The past is not dead ground, and to traverse it is not a sterile exercise. History is always changing behind us, and the past changes a little every time we retell it. - Hilary Mantel
When I think of people emigrating to America the first thing I think of is them sailing into New York and getting their first glimpse of the Statue of Liberty; it’s become a bit of a visual cliché in fact. The disenfranchised and put-upon from all over the world flocked there and it should come as no surprise to hear that the Welsh headed there too. What happened, as happened with people from all cultures, is that they began to lose their national identity beginning inevitably with the language. You may well think the benefits would be worth a few sacrifices but, like the Scots, the Welsh take their nationality seriously, passionately even. Being Welsh signifies more than where you were born and live. It is a culture, a way of life, a mindset. And although many were living in poverty and under the yolk of oppressive landlords the idea of giving up who they were to escape was too much to ask.
Enter the picture, a nineteen-century Moses, Lewis Jones (who becomes ‘Edwyn Lloyd’ in the book), promising, not so much a land flowing with milk and honey, but a place of meadows and tall trees, a New Wales in a foreign land called Patagonia, “a wonderful place, a new Eden, a paradise.” Like most of the people he spoke to I had no idea where Patagonia was; I thought it was somewhere near Tibet. It’s not. Patagonia is a geographic region containing the southernmost portion of South America. The name was coined by a Portuguese explorer, Ferdinand Magellan, and although the etymology is unclear, it refers to the size of the natives, the Tehuelche (who he called the Patagones), an exceptionally tall race, although not nearly as tall as they were reported at the time (9ft – 15ft).

▶ _SET TASKS_
1: Can you duplicate the part of the passage on Welsh emigration to Patagonia starting with "Enter the picture, a" and going on through "(9ft – 15ft)."?
2: In the passage on Welsh emigration to Patagonia, what name does Lewis Jones take in the book?
3: Could you write the next part of the passage on Welsh emigration to Patagonia, beginning after its final sentence?

▶ _DATA SHOWN_

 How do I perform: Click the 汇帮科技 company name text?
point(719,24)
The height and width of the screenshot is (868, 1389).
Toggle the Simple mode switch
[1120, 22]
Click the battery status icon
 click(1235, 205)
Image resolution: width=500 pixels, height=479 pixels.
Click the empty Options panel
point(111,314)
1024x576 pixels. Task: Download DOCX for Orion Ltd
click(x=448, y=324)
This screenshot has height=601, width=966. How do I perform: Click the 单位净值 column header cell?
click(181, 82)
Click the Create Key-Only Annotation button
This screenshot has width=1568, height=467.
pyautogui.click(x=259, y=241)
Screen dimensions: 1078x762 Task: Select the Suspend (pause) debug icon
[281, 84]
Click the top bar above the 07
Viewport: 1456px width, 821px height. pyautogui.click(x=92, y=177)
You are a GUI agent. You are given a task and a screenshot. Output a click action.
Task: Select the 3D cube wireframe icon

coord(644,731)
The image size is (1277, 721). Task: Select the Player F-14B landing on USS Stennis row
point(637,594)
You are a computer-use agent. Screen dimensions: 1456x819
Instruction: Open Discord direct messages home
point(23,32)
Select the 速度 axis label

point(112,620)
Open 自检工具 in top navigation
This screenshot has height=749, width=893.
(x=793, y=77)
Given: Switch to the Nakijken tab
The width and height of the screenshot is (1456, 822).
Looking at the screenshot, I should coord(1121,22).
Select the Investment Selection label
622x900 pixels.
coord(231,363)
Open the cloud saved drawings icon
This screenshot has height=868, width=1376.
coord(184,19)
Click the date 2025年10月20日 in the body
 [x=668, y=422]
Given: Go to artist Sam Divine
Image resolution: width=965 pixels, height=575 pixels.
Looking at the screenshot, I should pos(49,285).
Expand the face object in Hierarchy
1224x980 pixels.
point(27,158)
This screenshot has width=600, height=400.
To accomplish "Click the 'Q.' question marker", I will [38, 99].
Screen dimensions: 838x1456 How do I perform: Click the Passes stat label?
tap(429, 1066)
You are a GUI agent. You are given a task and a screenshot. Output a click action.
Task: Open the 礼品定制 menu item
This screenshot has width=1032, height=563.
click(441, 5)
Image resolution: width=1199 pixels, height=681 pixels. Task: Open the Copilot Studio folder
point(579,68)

▶ _ANSWERS FOR THE EXERCISE_
1:
Enter the picture, a nineteen-century Moses, Lewis Jones (who becomes ‘Edwyn Lloyd’ in the book), promising, not so much a land flowing with milk and honey, but a place of meadows and tall trees, a New Wales in a foreign land called Patagonia, “a wonderful place, a new Eden, a paradise.” Like most of the people he spoke to I had no idea where Patagonia was; I thought it was somewhere near Tibet. It’s not. Patagonia is a geographic region containing the southernmost portion of South America. The name was coined by a Portuguese explorer, Ferdinand Magellan, and although the etymology is unclear, it refers to the size of the natives, the Tehuelche (who he called the Patagones), an exceptionally tall race, although not nearly as tall as they were reported at the time (9ft – 15ft).

2: Edwyn Lloyd

3:
Clare Dudman’s new novel, A Place of Meadows and Tall Trees (and she is keen to stress in the Author’s Note at the back of the book it is a work of fiction although based on facts), follows the lives of the first Welsh settlers from their arrival in 1865 through to 1869, although there is a brief epilogue set in 1879.
The central character is ‘Silas James’ who is based on the real life Aaron Jenkins. We meet him and his wife, ‘Megan’, along with their daughters ‘Myfanwy’ and ‘Gwyneth’ as they prepare to disembark from the twelve-year-old tea clipper, The Mimosa, which, having been converted to carry passengers, has just completed the arduous two-month crossing from Liverpool to New Bay near the port which will eventually be called Porth Madryn. The couple have been one of five who have lost children on the crossing, in their case, a son, ‘Richard’. A Welsh-sounding name is all good and well but the beach they find themselves heading towards doesn’t look like any Wales they’ve known:
Browner. Colder. Beside him, Megan’s head swirls. Everything is clear now. Every detail. Yellow patches of cliff become pockets of dead gorse and weeds like bramble, and in between them the ground is bare, sandy, infertile. This is more than winter. It is as if something has killed everything. As if there’s been a plague. Nothing moves. Nothing makes a sound. Nothing lives.
Megan’s eyes widen. ‘Silas...?’ She says, ‘Silas?’
Nothing but banks of mud, pale cliffs. Sea.
He reaches for her hand.
‘Silas...?’ It’s as if she’s come alive. As if she suddenly sees.
This is not what they were expecting. They are reassured by Edwyn Lloyd who is waiting to greet them, however, and told that their settlement is forty miles south beside the Chubut River. Has Lloyd lied and if so what could his motive possibly have been? He is a charismatic speaker and few of the newcomers have any real doubts. Silas is not so easily enthralled but he holds his tongue. Even the Promised Land had to be tamed; God didn’t simply hand it to the Israelites on a platter.
Silas agrees, although the way Edwyn puts the proposal to him he can do little but comply, to set out before the group along with John Jones to herd the sheep there being too many “to go by any small ship.” They only have enough water “to last a couple of days, which Edwyn had insisted would be enough to take them to the valley:”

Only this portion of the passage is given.